De longues, longues minutes passèrent avant que les pleurs d'Alice ne se calment enfin. Quand ce fut le cas, Natsume invita Kaito à les rejoindre et, après qu'il ait saisi doucement mais fermement la main d'Alice, ils furent téléportés dans le salon de la maison.
Sans un mot, Natsume alla récupérer une des balls qui se trouvait encore au salon, l'ouvrit et en fit sortir une Pyronille.

« Himiko, s'il te plaît, réchauffe-la. »

La chenille, bien qu'inquiète, s’exécuta sans rien demander d'autre et laissa Alice la serrer comme une peluche réchauffante, qui lui prodigua une chaleur douce et réconfortante qui calmait au moins un minimum ses tremblements et ses sursauts. En dépit du fait qu'il était gelé lui-même, il retourna faire les boissons chaudes qu'il avait préparé tout à l'heure et alla donner la sienne à Alice.

« On va s'habille puis on revient ici, d'accord ? On va regarder des dessins animés jusqu'à ce que ton papa nous appelle. »

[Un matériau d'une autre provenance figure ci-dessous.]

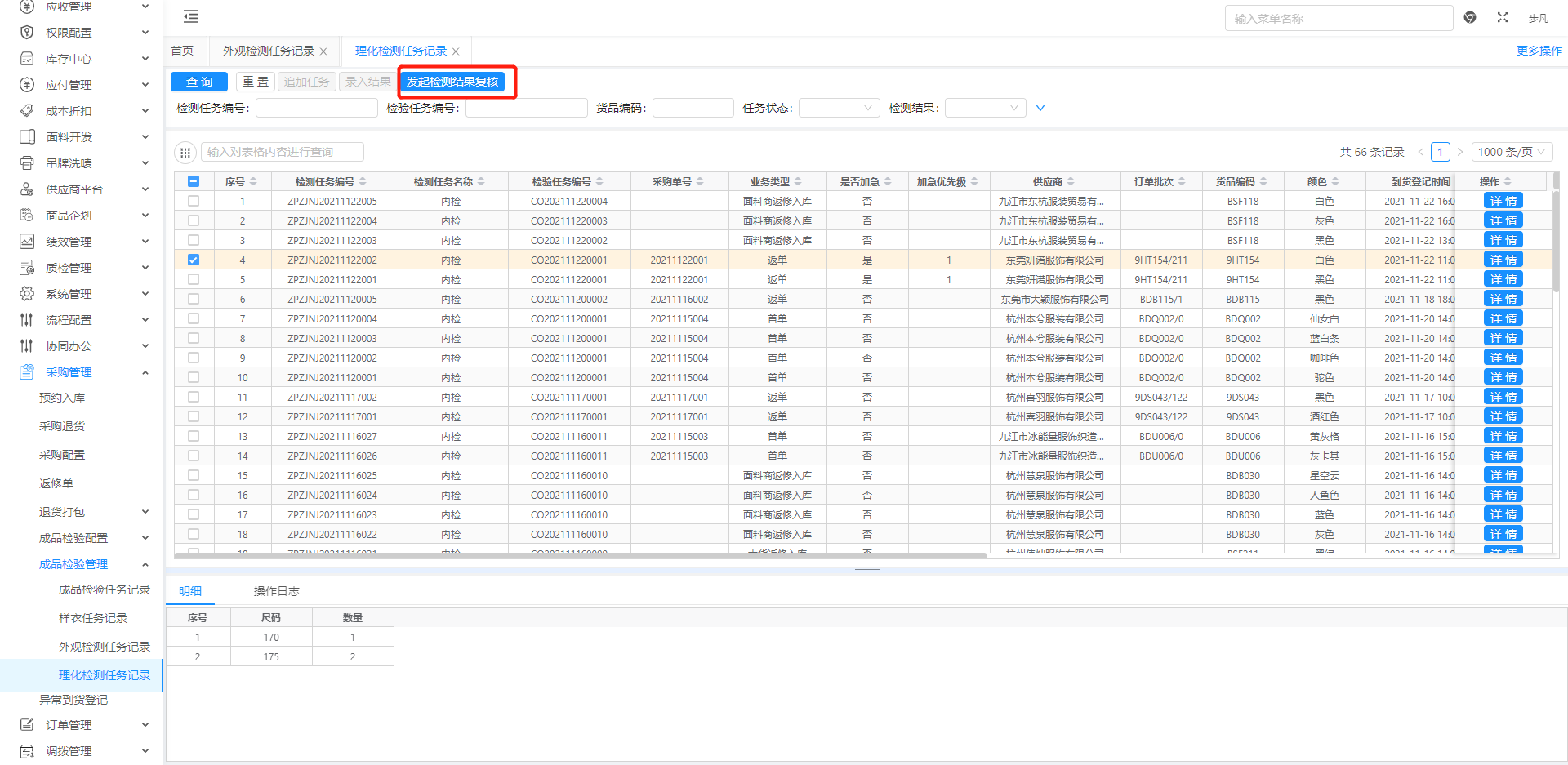Close the 外观检测任务记录 tab

click(x=323, y=51)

Alice hocha faiblement de la tête. Elle serra la Pyronille dans ses petits bras glacés et alla, tout comme Natsume, mettre des vêtements propres. Une fois redescendu en bas, la fillette alla s'asseoir sur le canapé tandis que l'éleveur mettait dans le lecteur DVD un quelconque CD de Tom et Jerry qui traînait sur les étagères du salon. Himiko était encore collée contre Alice, mais la gamine se penchait peu à peu contre l'éleveur et très vite, la fillette finit par se blottir contre l'adolescent qui garda ses bras autour d'elle, comme si il cherchait à la protéger d'un danger pourtant inexistant à l'instant. Himiko, qui se tenait dans le dos d'Alice, fut alors entourée d'une douce lumière blanche et grossit peu à peu, prenant finalement la forme d'une Pyrax qui entoura de ses ailes son dresseur et la gamine.

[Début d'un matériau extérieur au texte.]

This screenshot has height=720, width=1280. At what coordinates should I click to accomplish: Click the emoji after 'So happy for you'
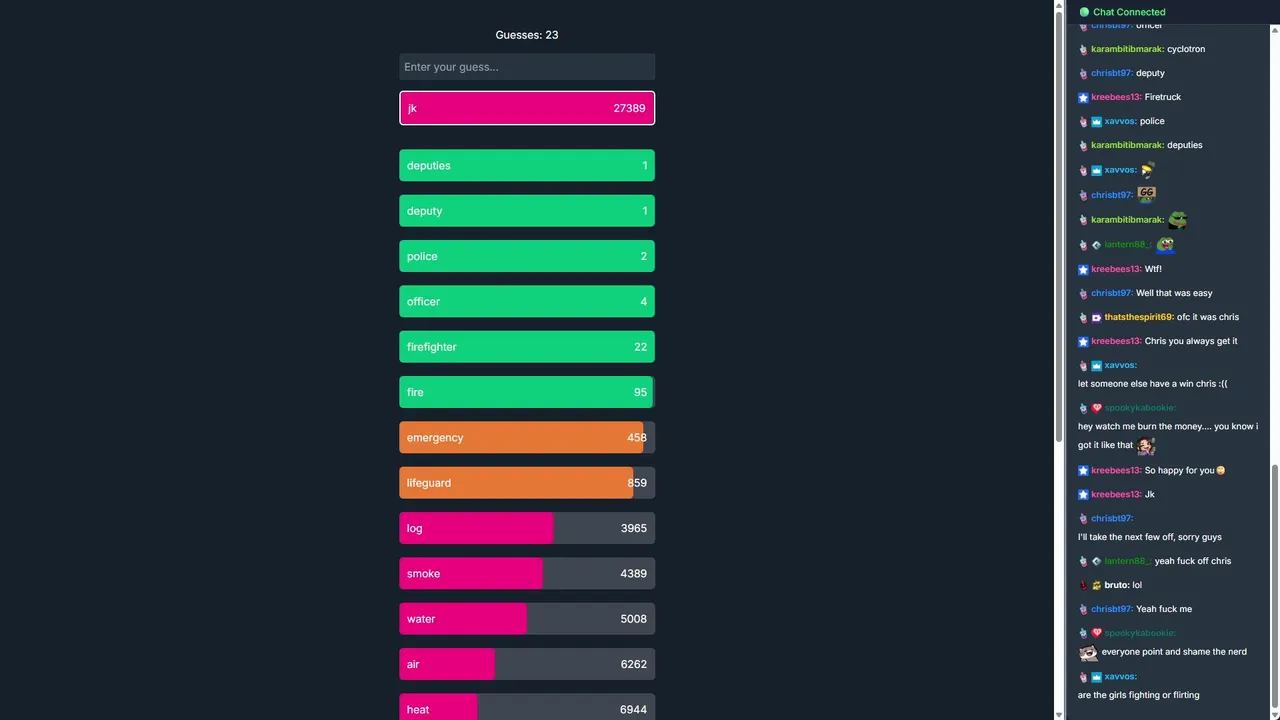(1220, 471)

Ses yeux à moitié ouverts continuaient de fixer Alice, et tandis qu'il écoutait sa respiration et les battements de son cœur qui avaient enfin ralenti, il poussa un soupir de soulagement et sentit peu à peu ses paupières se fermer. Il ne résista pas à l'appel du sommeil et se dit que si besoin, Faust les réveillerait : pour l'instant, il allait rejoindre Alice et Himiko dans les bras de Morphée et oublier, ne serait-ce que temporairement.
Mais ce soir-là, alors qu'il constatait son impuissance, sa faiblesse et tout ce qu'il détestait chez lui, alors qu'il gardait Alice contre lui et réagissait enfin comme il aurait dû le faire depuis le début, il y avait peut-être eu quelque chose qui s'était éveillé, que ce soit pour le meilleur ou pour le pire. Mais sur le moment, tout ce qu'il pouvait faire, c'était prier pour Adélia, et peut-être un peu pour Alice afin qu'elle n'ait plus jamais à revivre ça.